Selenium protects against cadmium-induced cardiac injury by attenuating programmed cell death via PI3K/AKT/PTEN signaling.

Cadmium (Cd) is an environmental pollutant that has an enormous influence on agricultural production, but selenium (Se) can alleviate its toxicity. The present study aimed to illustrate the effects of Se on Cd-induced heart injury. All 40 rabbits were randomly divided into four groups: control group, Se [0.5 mg kg ^-1 ·body weight (BW)] group, Cd (1 mg kg ^-1 ·BW) group, and Se + Cd group. After 30 days of feeding, morphological changes, the levels of oxidative stress and myocardial enzyme, the content of cardiac troponin T, programmed cell death (pyroptosis, autophagy and apoptosis), and PI3K/AKT/PTEN transduction capacity were observed. The results showed that Cd destroyed the physiological balance of trace elements and caused myocardial damage, increased the cardiac oxidative damage and led to programmed cell death. Coadministration of Se prominently ameliorated histological lesions and improved cardiac function of hearts in Cd-induced rabbits.
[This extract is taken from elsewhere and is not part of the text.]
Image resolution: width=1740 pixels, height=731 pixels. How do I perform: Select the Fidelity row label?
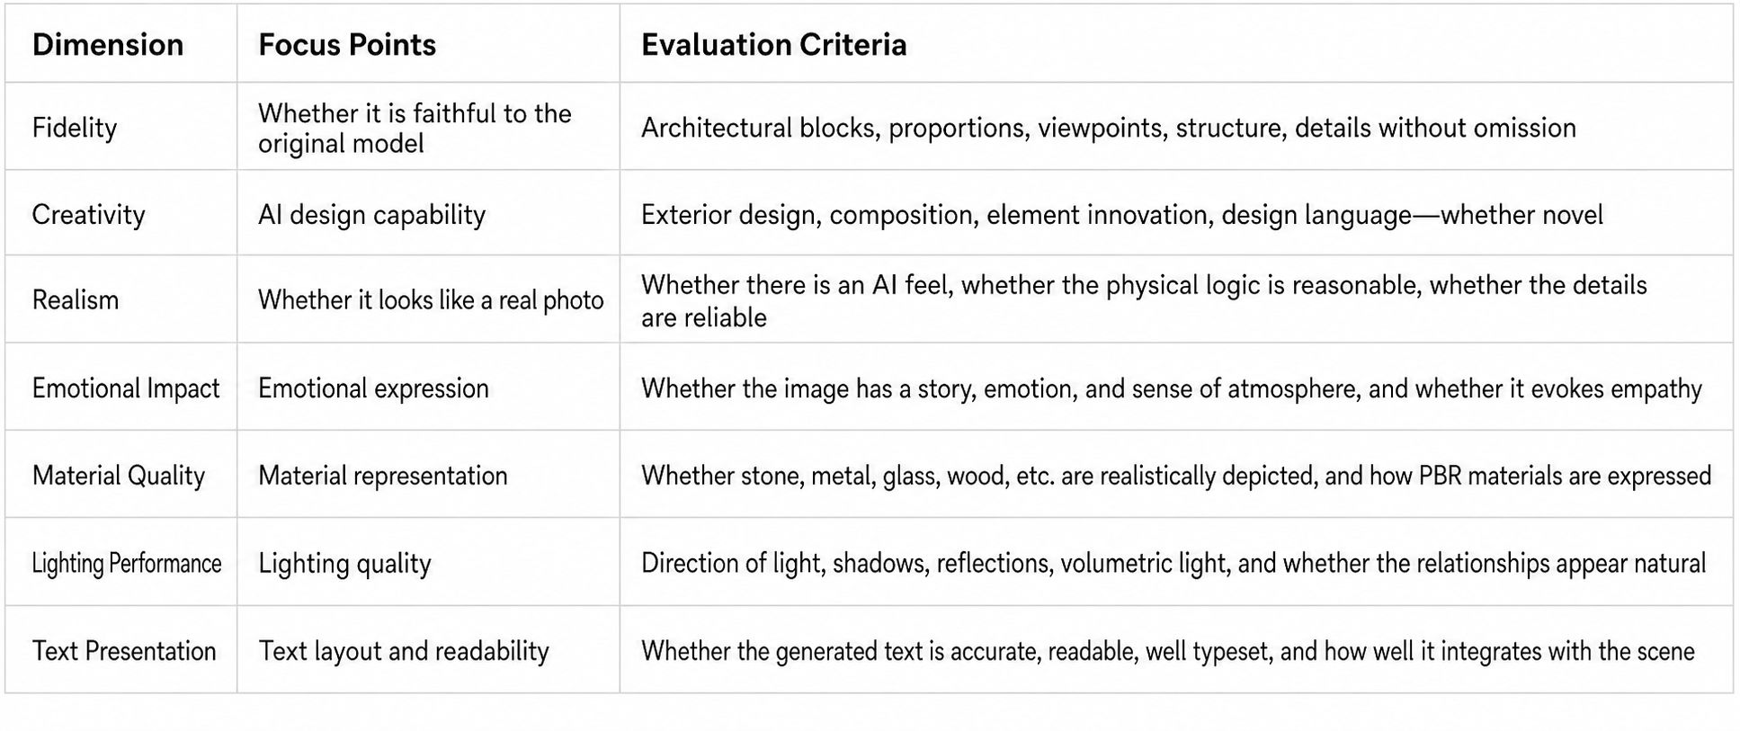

Furthermore, Se exerted detoxification and oxidation resistance, maintained trace element homeostasis, and alleviated the changes of mRNA and protein levels of pyroptosis-, autophagy- and apoptosis-controlling factors and PI3K/AKT/PTEN signal molecules caused by Cd. In conclusion, Se might protect against Cd-induced pyroptosis, autophagy and apoptosis by interfering with PI3K/AKT/PTEN signaling in heart.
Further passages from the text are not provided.